REQUIRED TASK: Rewrite the data below with every instance of "midpoint" changed to "central point", leaving everything else the same.

Word and item position data:
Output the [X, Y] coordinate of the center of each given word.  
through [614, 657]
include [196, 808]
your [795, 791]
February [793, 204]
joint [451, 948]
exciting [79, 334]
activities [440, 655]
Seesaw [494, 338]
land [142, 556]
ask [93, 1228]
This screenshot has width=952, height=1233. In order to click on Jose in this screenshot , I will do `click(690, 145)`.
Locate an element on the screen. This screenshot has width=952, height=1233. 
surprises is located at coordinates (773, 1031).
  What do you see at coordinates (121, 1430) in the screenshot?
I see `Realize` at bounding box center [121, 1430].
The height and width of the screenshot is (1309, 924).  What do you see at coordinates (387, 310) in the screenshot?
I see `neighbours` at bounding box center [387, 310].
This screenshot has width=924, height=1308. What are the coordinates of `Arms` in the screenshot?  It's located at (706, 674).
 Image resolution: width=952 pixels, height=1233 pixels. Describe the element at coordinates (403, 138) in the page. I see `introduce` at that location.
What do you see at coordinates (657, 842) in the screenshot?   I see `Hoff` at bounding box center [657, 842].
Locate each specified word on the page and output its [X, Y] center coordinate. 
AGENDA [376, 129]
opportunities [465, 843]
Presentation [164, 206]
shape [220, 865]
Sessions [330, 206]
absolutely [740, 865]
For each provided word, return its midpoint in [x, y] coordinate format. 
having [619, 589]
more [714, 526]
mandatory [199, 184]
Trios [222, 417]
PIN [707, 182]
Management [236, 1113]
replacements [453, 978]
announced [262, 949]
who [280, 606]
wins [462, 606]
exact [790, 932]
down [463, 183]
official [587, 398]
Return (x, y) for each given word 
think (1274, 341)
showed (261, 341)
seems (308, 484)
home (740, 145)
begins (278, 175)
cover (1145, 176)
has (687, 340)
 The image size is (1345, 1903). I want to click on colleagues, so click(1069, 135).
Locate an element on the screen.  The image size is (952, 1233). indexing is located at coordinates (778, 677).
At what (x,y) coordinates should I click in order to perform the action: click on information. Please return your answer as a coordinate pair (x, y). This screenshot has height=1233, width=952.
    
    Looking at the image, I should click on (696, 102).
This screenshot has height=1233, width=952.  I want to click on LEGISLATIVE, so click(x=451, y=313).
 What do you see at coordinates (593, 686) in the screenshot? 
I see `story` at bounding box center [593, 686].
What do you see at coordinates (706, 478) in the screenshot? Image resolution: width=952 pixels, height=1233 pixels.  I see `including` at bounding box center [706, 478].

OUTPUT OF THE TASK:
Output the [X, Y] coordinate of the center of each given word.  
through [614, 657]
include [196, 808]
your [795, 791]
February [793, 204]
joint [451, 948]
exciting [79, 334]
activities [440, 655]
Seesaw [494, 338]
land [142, 556]
ask [93, 1228]
This screenshot has width=952, height=1233. In order to click on Jose in this screenshot , I will do `click(690, 145)`.
Locate an element on the screen. This screenshot has width=952, height=1233. 
surprises is located at coordinates (773, 1031).
  What do you see at coordinates (121, 1430) in the screenshot?
I see `Realize` at bounding box center [121, 1430].
The height and width of the screenshot is (1309, 924).  What do you see at coordinates (387, 310) in the screenshot?
I see `neighbours` at bounding box center [387, 310].
This screenshot has width=924, height=1308. What are the coordinates of `Arms` in the screenshot?  It's located at (706, 674).
 Image resolution: width=952 pixels, height=1233 pixels. Describe the element at coordinates (403, 138) in the page. I see `introduce` at that location.
What do you see at coordinates (657, 842) in the screenshot?   I see `Hoff` at bounding box center [657, 842].
Locate each specified word on the page and output its [X, Y] center coordinate. 
AGENDA [376, 129]
opportunities [465, 843]
Presentation [164, 206]
shape [220, 865]
Sessions [330, 206]
absolutely [740, 865]
For each provided word, return its central point in [x, y] coordinate format. 
having [619, 589]
more [714, 526]
mandatory [199, 184]
Trios [222, 417]
PIN [707, 182]
Management [236, 1113]
replacements [453, 978]
announced [262, 949]
who [280, 606]
wins [462, 606]
exact [790, 932]
down [463, 183]
official [587, 398]
Return (x, y) for each given word 
think (1274, 341)
showed (261, 341)
seems (308, 484)
home (740, 145)
begins (278, 175)
cover (1145, 176)
has (687, 340)
 The image size is (1345, 1903). I want to click on colleagues, so click(1069, 135).
Locate an element on the screen.  The image size is (952, 1233). indexing is located at coordinates (778, 677).
At what (x,y) coordinates should I click in order to perform the action: click on information. Please return your answer as a coordinate pair (x, y). This screenshot has height=1233, width=952.
    
    Looking at the image, I should click on (696, 102).
This screenshot has height=1233, width=952.  I want to click on LEGISLATIVE, so click(x=451, y=313).
 What do you see at coordinates (593, 686) in the screenshot? 
I see `story` at bounding box center [593, 686].
What do you see at coordinates (706, 478) in the screenshot? Image resolution: width=952 pixels, height=1233 pixels.  I see `including` at bounding box center [706, 478].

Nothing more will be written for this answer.